> _Aim of the task_: Return every line in the entries below that contains the string "height", matching case exactly.

> _Given entries_:
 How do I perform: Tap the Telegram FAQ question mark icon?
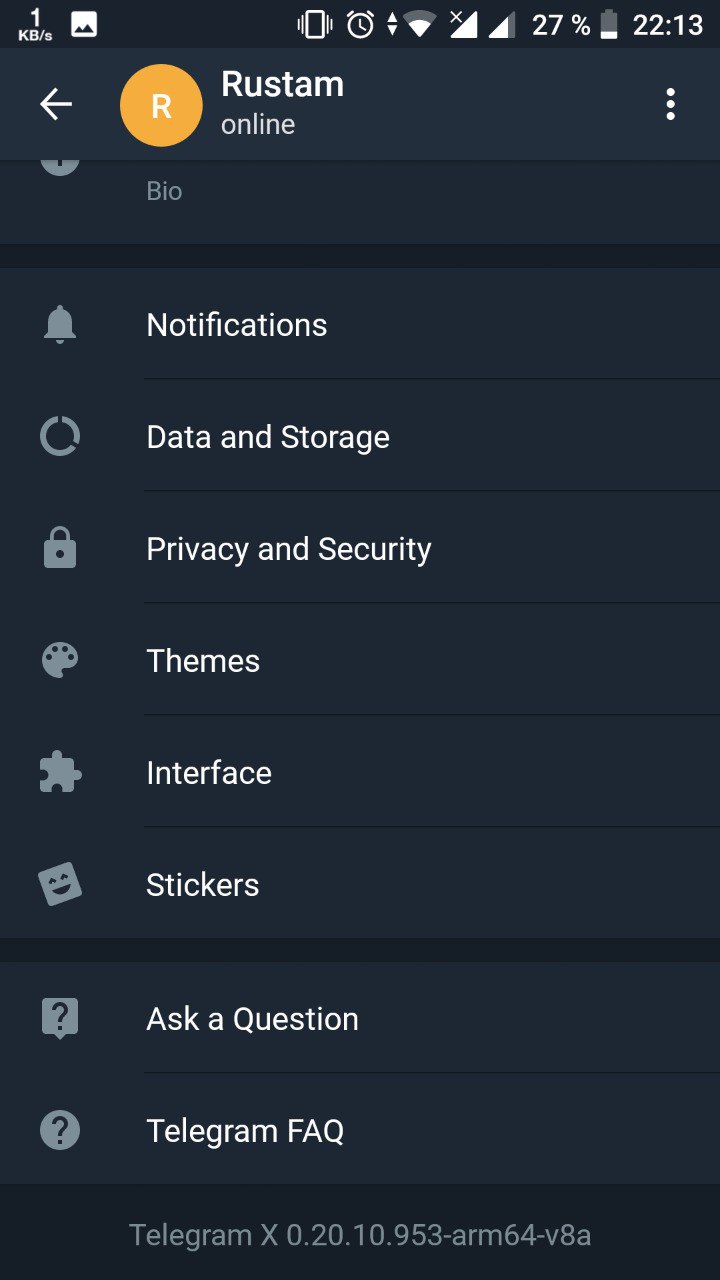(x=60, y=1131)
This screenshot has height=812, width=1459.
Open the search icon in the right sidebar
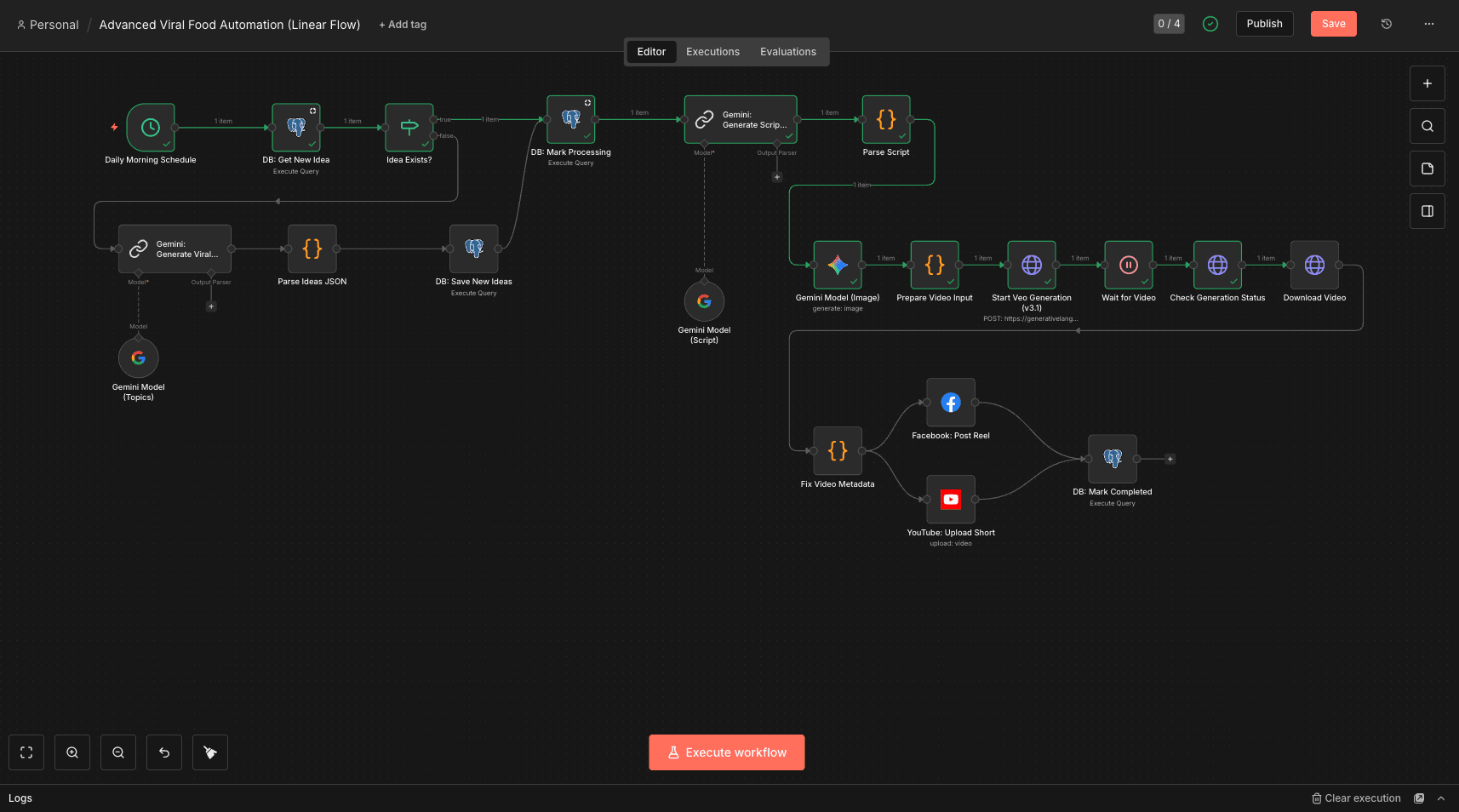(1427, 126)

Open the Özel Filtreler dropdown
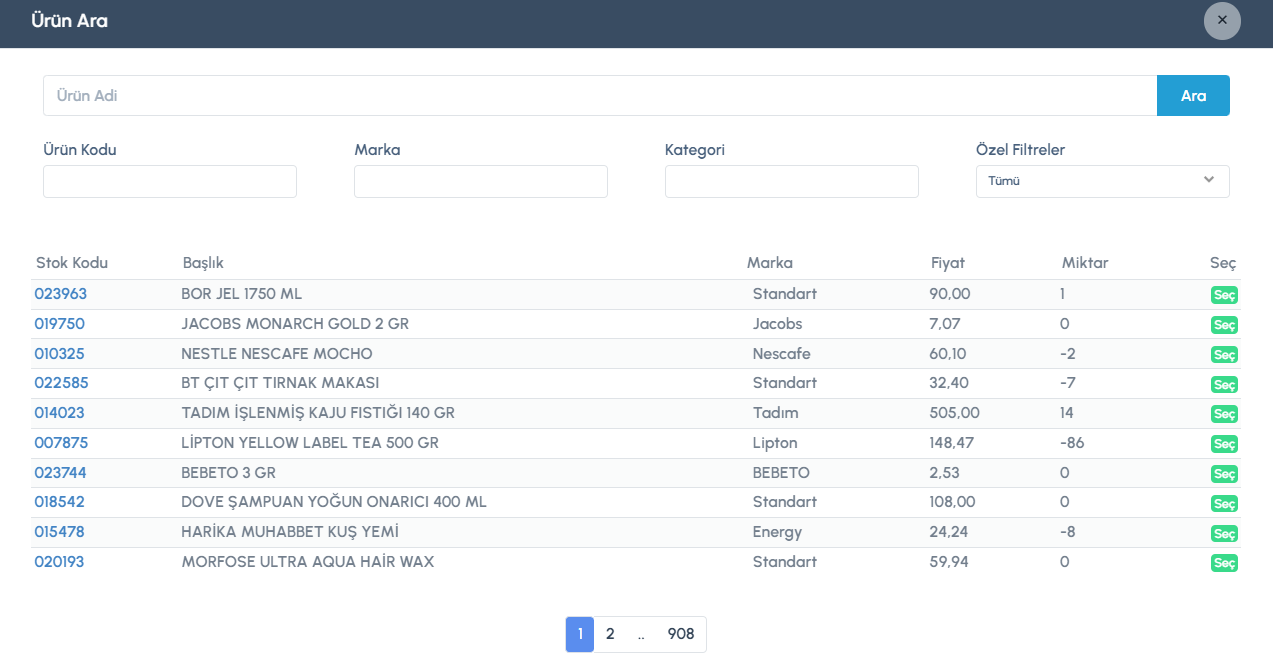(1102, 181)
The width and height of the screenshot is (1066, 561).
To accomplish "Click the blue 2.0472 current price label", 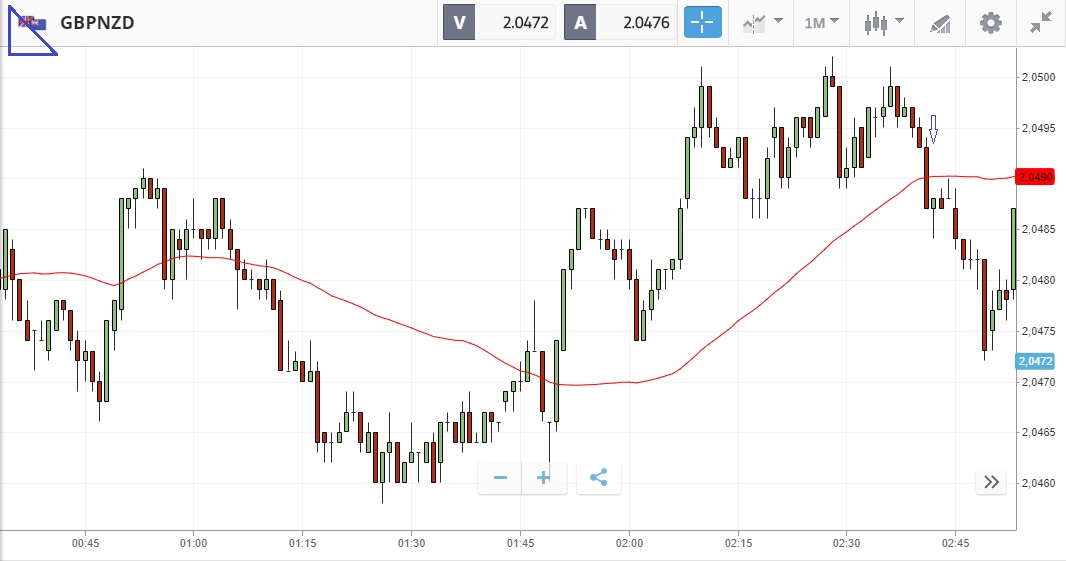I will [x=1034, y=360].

> _Complete output_:
This screenshot has height=812, width=1459.
The width and height of the screenshot is (1066, 561).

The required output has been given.